— Рассолом, — отвечала я. — Извините, Сандро.
— Хоть кто-то из перебивающих повинился, — сказал Сандро, улыбаясь мне моей улыбкой. — Ганс переходил от памятника к памятнику; кому только не ставили памятников в благословенной Пальмире! Чиновникам, синодиархам, водителям караванов, военачальникам, сенаторам и даже одному водоносу.
— Водоносу-то с какого перепугу? — спросил Шиншилла.
— Поживите на такой жаре, поймете, — сказал Леснин.
— Это был любимый водонос халифа, — предположил Николай Николаевич.
— Наконец, — продолжал Сандро, — к вечеру, совершенно устав от ходьбы, зноя, шума таможен, харчевен, рынков и постоялых дворов, криков менял, воплей спорщиков, косых взглядов соглядатаев и звона браслетов проституток…
— Как я его понимаю, — сказал Шиншилла.
— Ну, это вы, почтеннейший, загнули, — сказал Хозяин, — кто ж устает от звона браслетов проституток? Чай, не колокола.
— Он устал от всего по совокупности. Устав, Ганс забрел в пустой амфитеатр со скамьями на греческий манер и нишами в центре стены на манер римский. В театре ничего не играли, и только один человек сидел у стены, размышляя о своем или отдыхая.
— Мир тебе, чужеземец, — сказал сидящий.
— И тебе мир, — отвечал Ганс.
— Нравится ли тебе город?
— Истинное чудо! — воскликнул Ганс. — Кто же построил такую жемчужину зодчества в сердцевине песков?

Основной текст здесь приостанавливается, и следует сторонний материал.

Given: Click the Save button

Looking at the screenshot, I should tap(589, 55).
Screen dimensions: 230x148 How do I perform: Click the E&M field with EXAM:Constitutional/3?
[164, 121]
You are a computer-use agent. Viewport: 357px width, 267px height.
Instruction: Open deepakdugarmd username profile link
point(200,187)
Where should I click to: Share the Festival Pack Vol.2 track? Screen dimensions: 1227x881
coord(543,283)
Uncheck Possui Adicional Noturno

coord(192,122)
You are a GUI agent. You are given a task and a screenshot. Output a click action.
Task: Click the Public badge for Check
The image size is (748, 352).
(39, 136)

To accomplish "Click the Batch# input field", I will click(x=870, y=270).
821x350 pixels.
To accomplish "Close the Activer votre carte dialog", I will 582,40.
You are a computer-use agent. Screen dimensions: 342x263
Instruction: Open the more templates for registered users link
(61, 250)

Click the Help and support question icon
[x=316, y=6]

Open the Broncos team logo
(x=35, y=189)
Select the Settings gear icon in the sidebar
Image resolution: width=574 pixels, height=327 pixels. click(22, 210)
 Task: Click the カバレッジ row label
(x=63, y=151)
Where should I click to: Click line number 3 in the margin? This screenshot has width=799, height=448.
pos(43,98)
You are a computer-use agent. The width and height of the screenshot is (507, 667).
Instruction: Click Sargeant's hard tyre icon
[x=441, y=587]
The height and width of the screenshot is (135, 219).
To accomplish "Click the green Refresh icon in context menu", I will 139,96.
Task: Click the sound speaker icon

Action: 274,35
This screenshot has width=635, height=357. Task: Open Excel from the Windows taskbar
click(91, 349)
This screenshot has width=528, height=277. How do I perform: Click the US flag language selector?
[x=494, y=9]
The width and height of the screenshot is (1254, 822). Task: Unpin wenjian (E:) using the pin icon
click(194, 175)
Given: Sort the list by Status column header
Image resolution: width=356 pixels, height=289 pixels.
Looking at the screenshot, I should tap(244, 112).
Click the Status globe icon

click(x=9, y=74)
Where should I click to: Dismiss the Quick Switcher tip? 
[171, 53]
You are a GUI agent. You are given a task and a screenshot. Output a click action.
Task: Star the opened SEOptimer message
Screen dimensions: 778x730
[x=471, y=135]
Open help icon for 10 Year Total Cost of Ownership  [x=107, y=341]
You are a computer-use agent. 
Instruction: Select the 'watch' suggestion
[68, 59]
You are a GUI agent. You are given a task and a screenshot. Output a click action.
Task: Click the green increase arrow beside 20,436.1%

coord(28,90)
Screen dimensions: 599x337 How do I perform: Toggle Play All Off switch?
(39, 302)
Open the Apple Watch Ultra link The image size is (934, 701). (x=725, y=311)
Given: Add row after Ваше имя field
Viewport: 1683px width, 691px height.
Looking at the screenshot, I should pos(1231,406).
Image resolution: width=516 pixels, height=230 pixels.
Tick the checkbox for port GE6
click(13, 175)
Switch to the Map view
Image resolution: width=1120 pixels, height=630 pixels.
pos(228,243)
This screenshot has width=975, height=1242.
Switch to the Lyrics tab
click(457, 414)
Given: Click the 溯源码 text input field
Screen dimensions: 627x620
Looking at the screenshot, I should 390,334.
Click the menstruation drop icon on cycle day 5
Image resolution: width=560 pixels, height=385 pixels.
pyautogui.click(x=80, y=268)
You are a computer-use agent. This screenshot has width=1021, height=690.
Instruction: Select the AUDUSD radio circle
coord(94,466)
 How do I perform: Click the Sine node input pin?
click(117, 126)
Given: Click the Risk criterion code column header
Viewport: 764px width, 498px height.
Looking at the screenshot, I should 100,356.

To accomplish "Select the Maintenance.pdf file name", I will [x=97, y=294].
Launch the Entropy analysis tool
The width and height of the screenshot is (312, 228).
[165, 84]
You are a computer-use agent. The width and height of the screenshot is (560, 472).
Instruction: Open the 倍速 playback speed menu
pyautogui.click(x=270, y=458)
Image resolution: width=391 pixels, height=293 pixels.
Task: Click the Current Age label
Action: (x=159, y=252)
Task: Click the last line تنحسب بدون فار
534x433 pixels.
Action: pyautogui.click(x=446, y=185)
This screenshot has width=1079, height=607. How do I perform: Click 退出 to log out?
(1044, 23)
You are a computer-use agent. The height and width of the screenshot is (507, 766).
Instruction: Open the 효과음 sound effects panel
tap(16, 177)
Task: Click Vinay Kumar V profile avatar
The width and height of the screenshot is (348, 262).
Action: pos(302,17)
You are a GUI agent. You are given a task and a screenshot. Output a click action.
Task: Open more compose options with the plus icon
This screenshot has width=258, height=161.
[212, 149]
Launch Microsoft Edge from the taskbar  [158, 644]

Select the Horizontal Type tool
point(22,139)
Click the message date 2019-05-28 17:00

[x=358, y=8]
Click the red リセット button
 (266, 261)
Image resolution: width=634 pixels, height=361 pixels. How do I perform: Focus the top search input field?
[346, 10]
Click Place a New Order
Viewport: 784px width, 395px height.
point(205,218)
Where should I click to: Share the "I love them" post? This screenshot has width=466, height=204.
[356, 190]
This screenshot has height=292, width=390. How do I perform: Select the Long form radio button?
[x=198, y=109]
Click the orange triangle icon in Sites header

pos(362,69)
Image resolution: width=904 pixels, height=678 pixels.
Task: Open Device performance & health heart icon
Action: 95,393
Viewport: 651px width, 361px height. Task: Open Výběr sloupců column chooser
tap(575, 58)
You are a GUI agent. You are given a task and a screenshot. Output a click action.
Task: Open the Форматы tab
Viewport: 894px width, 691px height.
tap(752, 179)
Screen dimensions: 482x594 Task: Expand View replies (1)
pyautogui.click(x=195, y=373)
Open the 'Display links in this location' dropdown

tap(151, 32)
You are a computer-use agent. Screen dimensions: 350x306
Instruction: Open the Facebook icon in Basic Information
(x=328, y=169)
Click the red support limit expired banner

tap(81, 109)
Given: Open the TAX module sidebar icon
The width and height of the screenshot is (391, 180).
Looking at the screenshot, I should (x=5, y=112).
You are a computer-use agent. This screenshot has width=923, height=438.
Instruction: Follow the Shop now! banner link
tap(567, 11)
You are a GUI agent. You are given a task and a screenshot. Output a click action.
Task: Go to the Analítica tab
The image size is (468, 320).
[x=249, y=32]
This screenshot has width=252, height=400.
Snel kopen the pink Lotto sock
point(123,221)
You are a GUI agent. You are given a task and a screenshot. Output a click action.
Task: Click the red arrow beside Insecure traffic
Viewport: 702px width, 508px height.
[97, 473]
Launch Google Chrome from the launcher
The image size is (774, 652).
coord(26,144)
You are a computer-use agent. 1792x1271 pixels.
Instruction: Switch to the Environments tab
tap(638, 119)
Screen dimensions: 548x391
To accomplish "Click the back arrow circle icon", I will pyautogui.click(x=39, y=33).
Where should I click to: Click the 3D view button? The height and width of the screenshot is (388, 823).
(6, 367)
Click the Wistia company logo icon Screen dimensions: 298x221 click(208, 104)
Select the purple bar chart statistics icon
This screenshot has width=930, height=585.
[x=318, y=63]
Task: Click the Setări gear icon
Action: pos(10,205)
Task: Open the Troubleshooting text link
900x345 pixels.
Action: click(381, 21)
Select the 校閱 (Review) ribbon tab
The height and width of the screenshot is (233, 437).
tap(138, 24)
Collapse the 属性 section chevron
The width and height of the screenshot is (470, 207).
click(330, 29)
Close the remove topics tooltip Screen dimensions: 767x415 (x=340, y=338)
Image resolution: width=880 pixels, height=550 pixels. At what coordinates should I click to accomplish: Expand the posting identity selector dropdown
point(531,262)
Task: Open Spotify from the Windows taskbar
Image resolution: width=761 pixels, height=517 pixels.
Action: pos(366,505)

— Ходят слухи, что Пальмиру, подобно Баальбеку и театру в Басре, построили джинны и шайтаны по велению царя Соломона, которому, как известно, Аллах подчинил шайтанов, строителей и водоносов. Ночами джинны властвуют в Пальмире с давних пор; будь осторожен тут после захода солнца. Откуда ты, чужеземец?
— Я из города, — ответствовал Ганс, — именуемого Северной Пальмирой.
— О чудо! — воскликнул собеседник его. — А вашу Северную Пальмиру тоже строили северные джинны?
Ганс замялся.
— Не совсем так; однако строили ее в местах пустынных, болотистых и гиблых, и многие строители умерли, не выдержав тягот; говорят, что их призраки, особливо тех, кого похоронили не по обряду, тоже властвуют в нашей Северной Пальмире ночами; правда, несколько месяцев в году солнце у нас заходит за горизонт ненадолго, и тогда ночи наши светлы, как дни.
— Это страшно, — сказал сидящий у стены, — ибо вы не видите звезд, и их охранительные взоры не проникают в ваши сердца, и в сердцах, должно быть, воцаряется смута. Да и уснуть засветло трудно, а человек не может жить без сновидений, он ведь не призрак.
— Браво! — сказал Хозяин.
— К тому же, — бестрепетно продолжал Сандро, — (это не мой текст, а речь человека из амфитеатра) к тому же в вашем городе, видать, мало пророков по этой причине, ведь пророки получают откровения во снах. Сон верующего, говорит Аллах, — сороковая часть пророчества.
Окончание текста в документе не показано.